** Input records follows **

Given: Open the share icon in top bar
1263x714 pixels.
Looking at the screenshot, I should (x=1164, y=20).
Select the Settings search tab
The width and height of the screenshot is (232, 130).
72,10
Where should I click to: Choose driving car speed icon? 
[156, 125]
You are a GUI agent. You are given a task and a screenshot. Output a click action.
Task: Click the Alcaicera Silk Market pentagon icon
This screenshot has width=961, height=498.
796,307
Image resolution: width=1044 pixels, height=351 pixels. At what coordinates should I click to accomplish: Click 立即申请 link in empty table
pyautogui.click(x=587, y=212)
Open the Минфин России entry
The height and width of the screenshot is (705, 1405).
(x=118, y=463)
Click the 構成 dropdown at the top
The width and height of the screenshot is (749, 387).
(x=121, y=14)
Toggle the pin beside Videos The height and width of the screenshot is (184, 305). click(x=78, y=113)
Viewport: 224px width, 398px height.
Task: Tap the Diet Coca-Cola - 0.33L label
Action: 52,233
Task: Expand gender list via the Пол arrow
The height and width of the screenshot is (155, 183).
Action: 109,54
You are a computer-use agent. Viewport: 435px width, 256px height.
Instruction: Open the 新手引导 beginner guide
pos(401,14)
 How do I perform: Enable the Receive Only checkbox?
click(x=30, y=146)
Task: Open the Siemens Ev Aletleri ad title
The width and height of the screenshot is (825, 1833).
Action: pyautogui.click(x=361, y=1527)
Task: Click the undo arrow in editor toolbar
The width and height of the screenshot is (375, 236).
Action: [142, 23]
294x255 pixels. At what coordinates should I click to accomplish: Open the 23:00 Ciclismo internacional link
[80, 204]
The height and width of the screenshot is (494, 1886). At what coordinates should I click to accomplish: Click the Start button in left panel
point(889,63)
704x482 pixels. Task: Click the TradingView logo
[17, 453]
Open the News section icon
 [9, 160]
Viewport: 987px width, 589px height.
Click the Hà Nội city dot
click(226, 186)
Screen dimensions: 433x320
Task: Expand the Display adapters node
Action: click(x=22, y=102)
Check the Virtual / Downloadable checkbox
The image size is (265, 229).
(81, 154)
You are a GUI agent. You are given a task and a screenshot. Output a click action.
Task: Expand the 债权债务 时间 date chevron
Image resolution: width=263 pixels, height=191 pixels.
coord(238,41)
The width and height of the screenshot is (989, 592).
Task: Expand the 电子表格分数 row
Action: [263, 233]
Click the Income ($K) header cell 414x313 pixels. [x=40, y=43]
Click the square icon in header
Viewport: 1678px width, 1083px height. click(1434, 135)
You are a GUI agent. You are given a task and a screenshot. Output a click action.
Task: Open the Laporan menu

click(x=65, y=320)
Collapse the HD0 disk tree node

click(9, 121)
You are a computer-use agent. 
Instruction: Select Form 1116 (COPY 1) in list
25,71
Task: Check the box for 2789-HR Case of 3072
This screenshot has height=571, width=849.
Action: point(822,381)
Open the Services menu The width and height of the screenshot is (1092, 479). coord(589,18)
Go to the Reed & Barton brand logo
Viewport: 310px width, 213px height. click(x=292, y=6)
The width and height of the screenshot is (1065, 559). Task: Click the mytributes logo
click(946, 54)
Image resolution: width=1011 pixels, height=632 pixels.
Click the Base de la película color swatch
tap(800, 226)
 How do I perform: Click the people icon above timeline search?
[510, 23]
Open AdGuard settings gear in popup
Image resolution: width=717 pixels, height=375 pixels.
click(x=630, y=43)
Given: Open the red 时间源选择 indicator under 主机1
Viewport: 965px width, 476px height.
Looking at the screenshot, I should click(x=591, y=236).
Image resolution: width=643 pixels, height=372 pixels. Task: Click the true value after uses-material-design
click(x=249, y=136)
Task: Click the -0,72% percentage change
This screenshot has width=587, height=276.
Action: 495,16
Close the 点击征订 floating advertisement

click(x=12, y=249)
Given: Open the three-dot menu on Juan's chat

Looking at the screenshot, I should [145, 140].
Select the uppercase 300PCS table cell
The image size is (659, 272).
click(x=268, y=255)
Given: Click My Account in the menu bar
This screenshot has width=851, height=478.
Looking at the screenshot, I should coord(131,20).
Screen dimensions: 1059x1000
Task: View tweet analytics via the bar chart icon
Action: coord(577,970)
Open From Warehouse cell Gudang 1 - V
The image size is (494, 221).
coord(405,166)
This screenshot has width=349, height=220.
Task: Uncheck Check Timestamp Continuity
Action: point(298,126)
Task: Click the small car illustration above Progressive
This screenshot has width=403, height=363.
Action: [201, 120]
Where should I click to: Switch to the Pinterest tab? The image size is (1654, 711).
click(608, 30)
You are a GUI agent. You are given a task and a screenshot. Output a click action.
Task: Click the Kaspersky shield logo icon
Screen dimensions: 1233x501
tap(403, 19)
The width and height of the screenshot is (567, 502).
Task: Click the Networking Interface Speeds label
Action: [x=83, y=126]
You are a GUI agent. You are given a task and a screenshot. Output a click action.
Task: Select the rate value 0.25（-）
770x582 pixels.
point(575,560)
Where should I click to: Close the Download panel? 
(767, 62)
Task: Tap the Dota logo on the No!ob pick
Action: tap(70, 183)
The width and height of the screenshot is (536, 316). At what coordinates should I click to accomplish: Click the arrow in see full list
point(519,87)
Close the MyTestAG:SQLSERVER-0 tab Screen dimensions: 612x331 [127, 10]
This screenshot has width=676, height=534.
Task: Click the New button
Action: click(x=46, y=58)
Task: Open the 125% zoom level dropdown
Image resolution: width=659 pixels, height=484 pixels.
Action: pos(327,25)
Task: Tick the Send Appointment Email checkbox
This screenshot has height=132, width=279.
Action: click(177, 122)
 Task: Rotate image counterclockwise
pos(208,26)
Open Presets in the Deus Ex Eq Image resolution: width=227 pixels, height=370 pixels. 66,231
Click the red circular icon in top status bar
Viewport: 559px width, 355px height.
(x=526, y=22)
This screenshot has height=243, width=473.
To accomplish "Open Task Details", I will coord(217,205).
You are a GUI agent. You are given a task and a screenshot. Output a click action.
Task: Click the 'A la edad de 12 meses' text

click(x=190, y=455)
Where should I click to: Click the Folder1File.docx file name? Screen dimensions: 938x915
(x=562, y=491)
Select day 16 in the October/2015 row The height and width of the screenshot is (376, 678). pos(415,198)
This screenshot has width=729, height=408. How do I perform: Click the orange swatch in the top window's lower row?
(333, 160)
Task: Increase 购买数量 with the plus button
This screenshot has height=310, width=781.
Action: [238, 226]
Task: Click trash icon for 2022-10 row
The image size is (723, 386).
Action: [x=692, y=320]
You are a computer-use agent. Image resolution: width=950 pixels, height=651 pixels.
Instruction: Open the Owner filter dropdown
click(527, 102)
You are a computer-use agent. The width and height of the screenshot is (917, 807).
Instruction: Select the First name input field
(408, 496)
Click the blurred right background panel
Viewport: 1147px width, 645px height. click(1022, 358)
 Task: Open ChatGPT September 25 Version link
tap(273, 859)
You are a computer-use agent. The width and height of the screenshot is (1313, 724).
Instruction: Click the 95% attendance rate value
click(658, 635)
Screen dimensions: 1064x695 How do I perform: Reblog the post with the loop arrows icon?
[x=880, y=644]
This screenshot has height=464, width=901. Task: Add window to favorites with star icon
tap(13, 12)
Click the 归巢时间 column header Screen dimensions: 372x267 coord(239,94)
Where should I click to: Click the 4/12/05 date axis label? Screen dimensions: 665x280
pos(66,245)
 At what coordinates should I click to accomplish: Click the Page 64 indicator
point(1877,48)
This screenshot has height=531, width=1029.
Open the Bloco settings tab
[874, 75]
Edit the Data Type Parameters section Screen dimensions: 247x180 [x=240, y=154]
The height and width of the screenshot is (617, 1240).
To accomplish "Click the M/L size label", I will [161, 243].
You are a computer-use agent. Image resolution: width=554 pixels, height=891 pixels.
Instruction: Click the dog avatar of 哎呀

** End of Input records **

_Problem:_
Word for word, write out the data.

_Response area:_
Given: Open the share icon in top bar
1263x714 pixels.
Looking at the screenshot, I should (x=1164, y=20).
Select the Settings search tab
The width and height of the screenshot is (232, 130).
72,10
Where should I click to: Choose driving car speed icon? 
[156, 125]
You are a GUI agent. You are given a task and a screenshot. Output a click action.
Task: Click the Alcaicera Silk Market pentagon icon
This screenshot has width=961, height=498.
796,307
Image resolution: width=1044 pixels, height=351 pixels. At what coordinates should I click to accomplish: Click 立即申请 link in empty table
pyautogui.click(x=587, y=212)
Open the Минфин России entry
The height and width of the screenshot is (705, 1405).
(x=118, y=463)
Click the 構成 dropdown at the top
The width and height of the screenshot is (749, 387).
(x=121, y=14)
Toggle the pin beside Videos The height and width of the screenshot is (184, 305). click(x=78, y=113)
Viewport: 224px width, 398px height.
Task: Tap the Diet Coca-Cola - 0.33L label
Action: 52,233
Task: Expand gender list via the Пол arrow
The height and width of the screenshot is (155, 183).
Action: 109,54
You are a computer-use agent. Viewport: 435px width, 256px height.
Instruction: Open the 新手引导 beginner guide
pos(401,14)
 How do I perform: Enable the Receive Only checkbox?
click(x=30, y=146)
Task: Open the Siemens Ev Aletleri ad title
The width and height of the screenshot is (825, 1833).
Action: pyautogui.click(x=361, y=1527)
Task: Click the undo arrow in editor toolbar
The width and height of the screenshot is (375, 236).
Action: [142, 23]
294x255 pixels. At what coordinates should I click to accomplish: Open the 23:00 Ciclismo internacional link
[80, 204]
The height and width of the screenshot is (494, 1886). At what coordinates should I click to accomplish: Click the Start button in left panel
point(889,63)
704x482 pixels. Task: Click the TradingView logo
[17, 453]
Open the News section icon
 [9, 160]
Viewport: 987px width, 589px height.
Click the Hà Nội city dot
click(226, 186)
Screen dimensions: 433x320
Task: Expand the Display adapters node
Action: click(x=22, y=102)
Check the Virtual / Downloadable checkbox
The image size is (265, 229).
(81, 154)
You are a GUI agent. You are given a task and a screenshot. Output a click action.
Task: Expand the 债权债务 时间 date chevron
Image resolution: width=263 pixels, height=191 pixels.
coord(238,41)
The width and height of the screenshot is (989, 592).
Task: Expand the 电子表格分数 row
Action: [263, 233]
Click the Income ($K) header cell 414x313 pixels. [x=40, y=43]
Click the square icon in header
Viewport: 1678px width, 1083px height. click(1434, 135)
You are a GUI agent. You are given a task and a screenshot. Output a click action.
Task: Open the Laporan menu

click(x=65, y=320)
Collapse the HD0 disk tree node

click(9, 121)
You are a computer-use agent. 
Instruction: Select Form 1116 (COPY 1) in list
25,71
Task: Check the box for 2789-HR Case of 3072
This screenshot has height=571, width=849.
Action: point(822,381)
Open the Services menu The width and height of the screenshot is (1092, 479). coord(589,18)
Go to the Reed & Barton brand logo
Viewport: 310px width, 213px height. click(x=292, y=6)
The width and height of the screenshot is (1065, 559). Task: Click the mytributes logo
click(946, 54)
Image resolution: width=1011 pixels, height=632 pixels.
Click the Base de la película color swatch
tap(800, 226)
 How do I perform: Click the people icon above timeline search?
[510, 23]
Open AdGuard settings gear in popup
Image resolution: width=717 pixels, height=375 pixels.
click(x=630, y=43)
Given: Open the red 时间源选择 indicator under 主机1
Viewport: 965px width, 476px height.
Looking at the screenshot, I should click(x=591, y=236).
Image resolution: width=643 pixels, height=372 pixels. Task: Click the true value after uses-material-design
click(x=249, y=136)
Task: Click the -0,72% percentage change
This screenshot has width=587, height=276.
Action: 495,16
Close the 点击征订 floating advertisement

click(x=12, y=249)
Given: Open the three-dot menu on Juan's chat

Looking at the screenshot, I should [145, 140].
Select the uppercase 300PCS table cell
The image size is (659, 272).
click(x=268, y=255)
Given: Click My Account in the menu bar
This screenshot has width=851, height=478.
Looking at the screenshot, I should coord(131,20).
Screen dimensions: 1059x1000
Task: View tweet analytics via the bar chart icon
Action: coord(577,970)
Open From Warehouse cell Gudang 1 - V
The image size is (494, 221).
coord(405,166)
This screenshot has width=349, height=220.
Task: Uncheck Check Timestamp Continuity
Action: point(298,126)
Task: Click the small car illustration above Progressive
This screenshot has width=403, height=363.
Action: [201, 120]
Where should I click to: Switch to the Pinterest tab? The image size is (1654, 711).
click(608, 30)
You are a GUI agent. You are given a task and a screenshot. Output a click action.
Task: Click the Kaspersky shield logo icon
Screen dimensions: 1233x501
tap(403, 19)
The width and height of the screenshot is (567, 502).
Task: Click the Networking Interface Speeds label
Action: [x=83, y=126]
You are a GUI agent. You are given a task and a screenshot. Output a click action.
Task: Select the rate value 0.25（-）
770x582 pixels.
point(575,560)
Where should I click to: Close the Download panel? 
(767, 62)
Task: Tap the Dota logo on the No!ob pick
Action: tap(70, 183)
The width and height of the screenshot is (536, 316). At what coordinates should I click to accomplish: Click the arrow in see full list
point(519,87)
Close the MyTestAG:SQLSERVER-0 tab Screen dimensions: 612x331 [127, 10]
This screenshot has width=676, height=534.
Task: Click the New button
Action: click(x=46, y=58)
Task: Open the 125% zoom level dropdown
Image resolution: width=659 pixels, height=484 pixels.
Action: pos(327,25)
Task: Tick the Send Appointment Email checkbox
This screenshot has height=132, width=279.
Action: click(177, 122)
 Task: Rotate image counterclockwise
pos(208,26)
Open Presets in the Deus Ex Eq Image resolution: width=227 pixels, height=370 pixels. 66,231
Click the red circular icon in top status bar
Viewport: 559px width, 355px height.
(x=526, y=22)
This screenshot has height=243, width=473.
To accomplish "Open Task Details", I will coord(217,205).
You are a GUI agent. You are given a task and a screenshot. Output a click action.
Task: Click the 'A la edad de 12 meses' text

click(x=190, y=455)
Where should I click to: Click the Folder1File.docx file name? Screen dimensions: 938x915
(x=562, y=491)
Select day 16 in the October/2015 row The height and width of the screenshot is (376, 678). pos(415,198)
This screenshot has width=729, height=408. How do I perform: Click the orange swatch in the top window's lower row?
(333, 160)
Task: Increase 购买数量 with the plus button
This screenshot has height=310, width=781.
Action: [238, 226]
Task: Click trash icon for 2022-10 row
The image size is (723, 386).
Action: [x=692, y=320]
You are a computer-use agent. Image resolution: width=950 pixels, height=651 pixels.
Instruction: Open the Owner filter dropdown
click(527, 102)
You are a computer-use agent. The width and height of the screenshot is (917, 807).
Instruction: Select the First name input field
(408, 496)
Click the blurred right background panel
Viewport: 1147px width, 645px height. click(1022, 358)
 Task: Open ChatGPT September 25 Version link
tap(273, 859)
You are a computer-use agent. The width and height of the screenshot is (1313, 724).
Instruction: Click the 95% attendance rate value
click(658, 635)
Screen dimensions: 1064x695 How do I perform: Reblog the post with the loop arrows icon?
[x=880, y=644]
This screenshot has height=464, width=901. Task: Add window to favorites with star icon
tap(13, 12)
Click the 归巢时间 column header Screen dimensions: 372x267 coord(239,94)
Where should I click to: Click the 4/12/05 date axis label? Screen dimensions: 665x280
pos(66,245)
 At what coordinates should I click to accomplish: Click the Page 64 indicator
point(1877,48)
This screenshot has height=531, width=1029.
Open the Bloco settings tab
[874, 75]
Edit the Data Type Parameters section Screen dimensions: 247x180 [x=240, y=154]
The height and width of the screenshot is (617, 1240).
To accomplish "Click the M/L size label", I will [161, 243].
You are a computer-use agent. Image resolution: width=554 pixels, height=891 pixels.
Instruction: Click the dog avatar of 哎呀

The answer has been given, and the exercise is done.